Chris and I were on a nighttime walk. The riverside path was strangely dark for somewhere nestled into the middle of Atlanta. There were no lampposts, no street lights, nothing but our eyes gradually adjusting to the darkness around us.
Then, about an hour into our walk, we saw them. A family of deer: mom, dad, and three babies, just a few feet away from the path. We stared at them, they stared at us, and gradually, when they decided we weren't dangerous, they returned to munching the grass.
"Come on let's go closer!" Chris tugs my hand.
"No! You'll scare them!" I whisper hoarsely. "Don't make them think we're dangerous!"
"But they don't think we're dangerous, otherwise they would've already run. Besides, don't you want to get closer? What if you could get close enough to pet them?"
"That won't happen."
"You won't know until you try."
I didn't want to go, but I had to admit the idea of being friends with deer intrigued me. So we slowly moved forward. They looked up at us. We stopped. They kept eating. We stepped towards them again, and they stopped again.
We kept up this dance until we were close enough to see the outline of their bristled hair in the darkness. And then, in one sudden motion, they all bounded off into the woods leaving us alone in the dark field.
As Chris and I walked back to the path in defeat, I couldn't help but think that our relationships with humans aren't much different. We long for intimacy and closeness with each other, we want to be able to reach out and touch those around us.

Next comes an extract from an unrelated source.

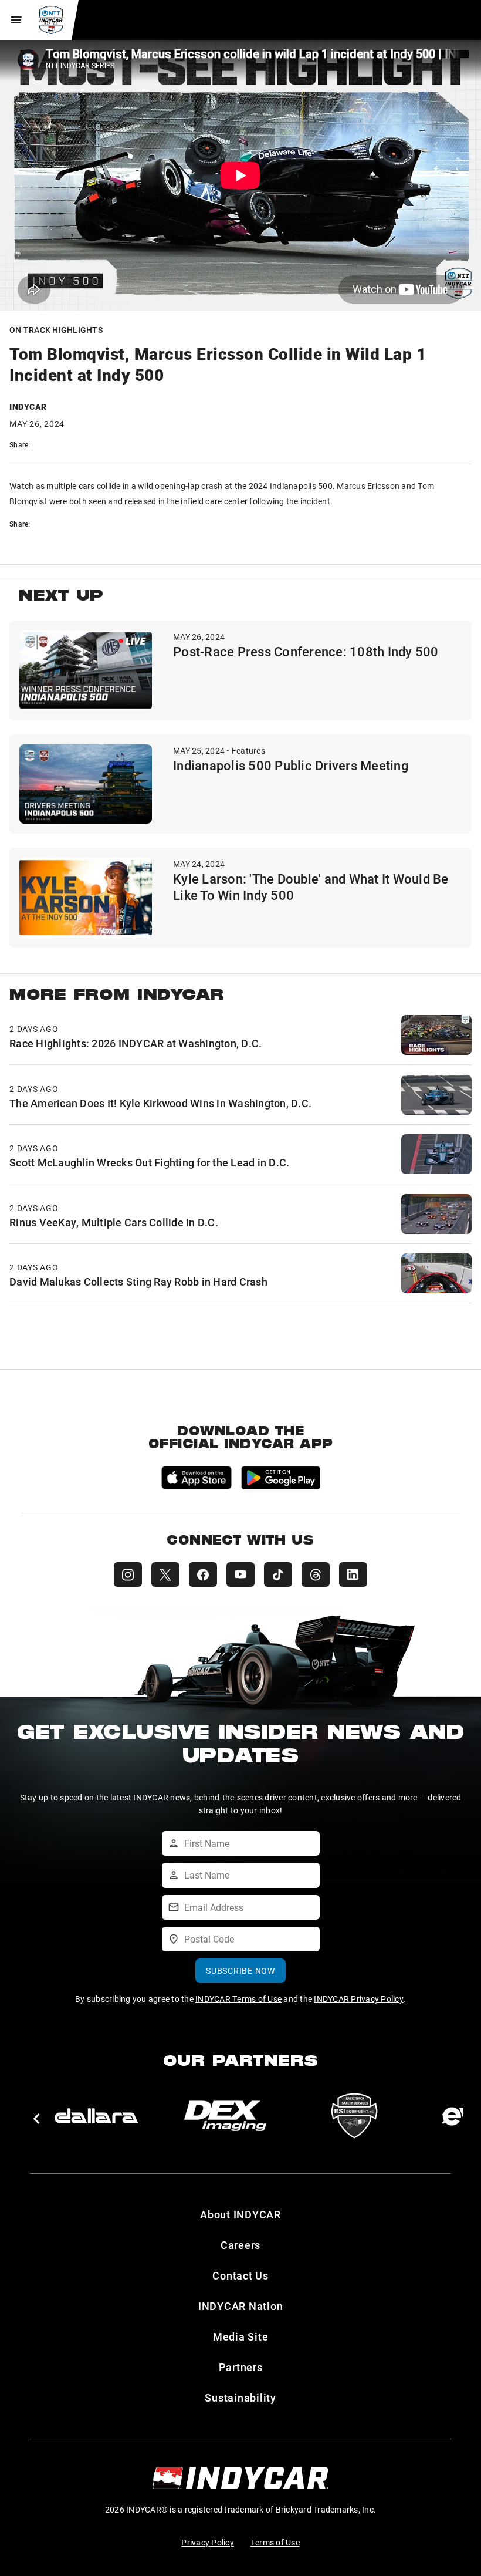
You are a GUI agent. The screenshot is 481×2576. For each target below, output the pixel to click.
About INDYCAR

And yet, life has taught us to be wary.
We eye each other in the grey darkness, unsure of whether we want to let each other in. And we timidly take steps towards one another because we fear we won't be welcomed.
Our relationships with others, just like our friendship with deer, was destroyed in the Garden of Eden.
Thin places don't have to be lonely places
"I've realized something," my best friend's voice came over the phone. "I've realised I keep missing my friendships back in college and wishing I was back there. But now, here in a new city, I'm not letting people into my life. Not really."
I know what she means. When we're younger for some reason it's easier to confide in one another. We share secrets like trading cards, and unwittingly let people into our lives.
When did it become so hard? When did the walls go up? When did this thin place also become a lonely place with no one who really knows how you feel?
I hear my husband's words ringing in my ears as we walk home, you won't know unless you try.
How would I know who wants to be my friend, who wants to share my burdens, or wants to take my hand, unless I offer it to them? I get tripped up by pride and tackled by fear.
Thin places don't have to be lonely places. Together we can press up towards the heavens, our hands in others' hands, if we're only brave enough to reach out and grab them.